I postulate that the leg paralyses of poliomyelitis were a rare autoimmune complication of virtually universal virus infection, the paralyses probably caused by forbidden clones of cytotoxic T-cells which attacked anterior horn neurons in the spine, hence the Pathologists’ appropriate name, “acute anterior poliomyelitis.”
c. The lead in prophylaxis given by the polio vaccines
The Salk (killed) and Sabin (attenuated) polio vaccines have been brilliantly successful in preventing the polio leg paralyses. This exemplifies how autoimmune diseases in general, can be prevented by finding and vaccinating against their microbial triggers.
d. Finding microbial triggers
Ebringer has succeeded in this with rheumatoid arthritis and ankylosing spondylitis. He has pioneered this new field of medical research, developing a whole new technology that needs to be copied in other diseases, especially schizophrenia. Systematic studies of autoimmune diseases, with collaboration between clinicians and microbiologists are needed. The American Academy of Microbiology would be an ideal organization for doing the research needed to provide this urgently-needed knowledge.
Some disease associations are cross-tissue autoimmunity, for example the eye proptosis of Graves’ disease, caused by variants of the thyroid-stimulating auto-antibodies that react with receptors on orbital fat cells [56], and diabetic retinopathy [57], probably caused by destruction of retinal pericyte cells by antigenic variants of the T-cell forbidden clones that destroy the pancreatic islet β cells to cause Type-1 diabetes. Many autoimmune diseases, such as Graves’ disease, already have satisfactory therapy. Immunotherapy, by radiological or chemical immune ablation, with immune reconstitution by autologous bone marrow cells, pioneered by Tyndall [58], can be used to save the lives of patients with dangerous autoimmune diseases, such as systemic scleroderma [59].
Selective destruction of forbidden clones could be achieved by isolating their auto-antigen (such as the TSH receptor of Graves’ disease, cloned by Vassart and Dumont) [60] and attaching it to a cytotoxic moiety, such as bungarotoxin or 131I iodine (emitting short-range β particles), then administering the molecular complex intravenously to destroy the pathogenic clones of plasma cells.
When monoclonal antibody technology was discovered, it was mistakenly assumed that this would provide cures for the autoimmune diseases, a notion greatly encouraged by the drug companies.
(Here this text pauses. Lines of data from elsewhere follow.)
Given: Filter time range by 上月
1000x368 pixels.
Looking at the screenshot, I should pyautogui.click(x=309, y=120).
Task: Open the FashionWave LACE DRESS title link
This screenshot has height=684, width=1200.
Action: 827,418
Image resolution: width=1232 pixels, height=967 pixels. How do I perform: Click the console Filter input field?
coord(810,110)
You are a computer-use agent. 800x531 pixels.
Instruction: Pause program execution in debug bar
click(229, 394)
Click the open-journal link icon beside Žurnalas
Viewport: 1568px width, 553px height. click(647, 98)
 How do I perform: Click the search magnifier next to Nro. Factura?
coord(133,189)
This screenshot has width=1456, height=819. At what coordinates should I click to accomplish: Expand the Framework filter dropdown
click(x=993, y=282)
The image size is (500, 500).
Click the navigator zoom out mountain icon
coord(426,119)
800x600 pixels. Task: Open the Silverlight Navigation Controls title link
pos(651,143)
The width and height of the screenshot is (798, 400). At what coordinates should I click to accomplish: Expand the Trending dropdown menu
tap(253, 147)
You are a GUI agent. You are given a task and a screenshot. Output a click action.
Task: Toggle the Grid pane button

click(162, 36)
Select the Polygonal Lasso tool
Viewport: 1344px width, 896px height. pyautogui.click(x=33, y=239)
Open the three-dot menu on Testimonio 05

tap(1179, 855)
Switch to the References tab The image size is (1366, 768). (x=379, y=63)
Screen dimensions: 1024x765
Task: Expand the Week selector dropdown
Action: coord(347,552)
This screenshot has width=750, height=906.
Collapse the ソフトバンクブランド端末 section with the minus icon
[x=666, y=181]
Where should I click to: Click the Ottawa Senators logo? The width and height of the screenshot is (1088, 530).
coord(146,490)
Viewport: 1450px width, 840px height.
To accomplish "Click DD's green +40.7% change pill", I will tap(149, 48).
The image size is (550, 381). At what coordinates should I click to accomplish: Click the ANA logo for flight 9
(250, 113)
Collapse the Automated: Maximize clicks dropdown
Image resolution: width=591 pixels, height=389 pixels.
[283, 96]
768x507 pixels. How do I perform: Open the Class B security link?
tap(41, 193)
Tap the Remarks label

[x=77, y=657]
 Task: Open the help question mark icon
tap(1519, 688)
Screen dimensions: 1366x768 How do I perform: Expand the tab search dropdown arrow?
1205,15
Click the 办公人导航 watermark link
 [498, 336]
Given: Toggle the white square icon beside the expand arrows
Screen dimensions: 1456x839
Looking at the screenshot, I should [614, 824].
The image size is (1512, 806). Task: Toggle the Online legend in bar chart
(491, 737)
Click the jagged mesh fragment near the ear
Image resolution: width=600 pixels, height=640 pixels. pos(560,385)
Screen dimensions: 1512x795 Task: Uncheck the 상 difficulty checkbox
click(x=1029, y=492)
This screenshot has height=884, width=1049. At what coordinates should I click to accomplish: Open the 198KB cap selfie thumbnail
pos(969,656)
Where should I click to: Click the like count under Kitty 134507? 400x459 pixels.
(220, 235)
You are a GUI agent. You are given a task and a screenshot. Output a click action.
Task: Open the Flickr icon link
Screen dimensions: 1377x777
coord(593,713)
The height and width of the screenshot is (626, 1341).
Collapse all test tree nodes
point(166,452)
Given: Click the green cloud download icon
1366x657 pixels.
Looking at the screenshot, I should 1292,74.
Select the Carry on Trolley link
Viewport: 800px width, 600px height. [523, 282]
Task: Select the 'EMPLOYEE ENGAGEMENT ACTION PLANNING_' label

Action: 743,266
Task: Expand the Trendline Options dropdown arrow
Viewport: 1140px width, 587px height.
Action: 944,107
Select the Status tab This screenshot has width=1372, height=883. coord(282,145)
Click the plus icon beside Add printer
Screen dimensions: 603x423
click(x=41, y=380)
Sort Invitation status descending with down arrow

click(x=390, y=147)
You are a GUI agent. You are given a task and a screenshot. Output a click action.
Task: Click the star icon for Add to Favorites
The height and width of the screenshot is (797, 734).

Struggling to help his patients get benefit from use of Rituximab, Dreyfus [61] envisages major progress from anti-viral therapies and ultimately virus vaccines. Prevention is better than cure, so finding and countering antigenic triggers of autoimmune diseases is the ideal. Recognition of the universality of microbial triggers of autoimmune diseases is a major advance, in showing how the diseases can be prevented by finding and vaccinating against their triggers. Ebringer has led the way by discovering two triggers and developing the technology for finding others.